### PROBLEM TO WORK ON
When you output the entries, begin with the first line and end with the line containing "Given: Click the 3.0892%", keeping each line exactly as it is.

### LISTED ENTRIES
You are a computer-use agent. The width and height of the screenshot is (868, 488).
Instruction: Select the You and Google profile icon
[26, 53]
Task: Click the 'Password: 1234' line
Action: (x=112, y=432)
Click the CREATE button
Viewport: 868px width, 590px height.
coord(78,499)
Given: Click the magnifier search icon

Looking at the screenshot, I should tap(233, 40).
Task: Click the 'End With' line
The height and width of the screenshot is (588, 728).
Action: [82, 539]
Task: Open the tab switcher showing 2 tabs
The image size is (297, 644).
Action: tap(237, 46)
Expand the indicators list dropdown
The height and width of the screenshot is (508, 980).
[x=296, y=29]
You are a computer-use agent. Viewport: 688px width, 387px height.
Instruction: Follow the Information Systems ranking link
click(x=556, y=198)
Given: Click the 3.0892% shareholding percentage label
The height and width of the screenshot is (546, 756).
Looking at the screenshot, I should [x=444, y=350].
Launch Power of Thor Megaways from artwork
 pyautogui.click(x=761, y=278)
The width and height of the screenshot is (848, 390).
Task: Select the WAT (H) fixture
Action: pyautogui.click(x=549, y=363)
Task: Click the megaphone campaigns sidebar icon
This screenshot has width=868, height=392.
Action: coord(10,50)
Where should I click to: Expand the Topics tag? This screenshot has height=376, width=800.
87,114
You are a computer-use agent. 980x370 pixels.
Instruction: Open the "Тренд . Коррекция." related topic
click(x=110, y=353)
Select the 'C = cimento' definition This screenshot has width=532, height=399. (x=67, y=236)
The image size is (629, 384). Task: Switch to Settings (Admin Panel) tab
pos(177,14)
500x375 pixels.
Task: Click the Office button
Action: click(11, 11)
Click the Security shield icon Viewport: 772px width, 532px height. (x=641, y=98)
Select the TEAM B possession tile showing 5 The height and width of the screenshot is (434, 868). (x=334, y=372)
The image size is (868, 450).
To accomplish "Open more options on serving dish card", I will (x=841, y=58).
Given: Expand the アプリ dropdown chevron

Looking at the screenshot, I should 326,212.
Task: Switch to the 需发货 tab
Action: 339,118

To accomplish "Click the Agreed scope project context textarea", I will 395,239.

### RESPONSE BOX
You are a computer-use agent. The width and height of the screenshot is (868, 488).
Instruction: Select the You and Google profile icon
[26, 53]
Task: Click the 'Password: 1234' line
Action: (x=112, y=432)
Click the CREATE button
Viewport: 868px width, 590px height.
coord(78,499)
Given: Click the magnifier search icon

Looking at the screenshot, I should tap(233, 40).
Task: Click the 'End With' line
The height and width of the screenshot is (588, 728).
Action: [82, 539]
Task: Open the tab switcher showing 2 tabs
The image size is (297, 644).
Action: tap(237, 46)
Expand the indicators list dropdown
The height and width of the screenshot is (508, 980).
[x=296, y=29]
You are a computer-use agent. Viewport: 688px width, 387px height.
Instruction: Follow the Information Systems ranking link
click(x=556, y=198)
Given: Click the 3.0892% shareholding percentage label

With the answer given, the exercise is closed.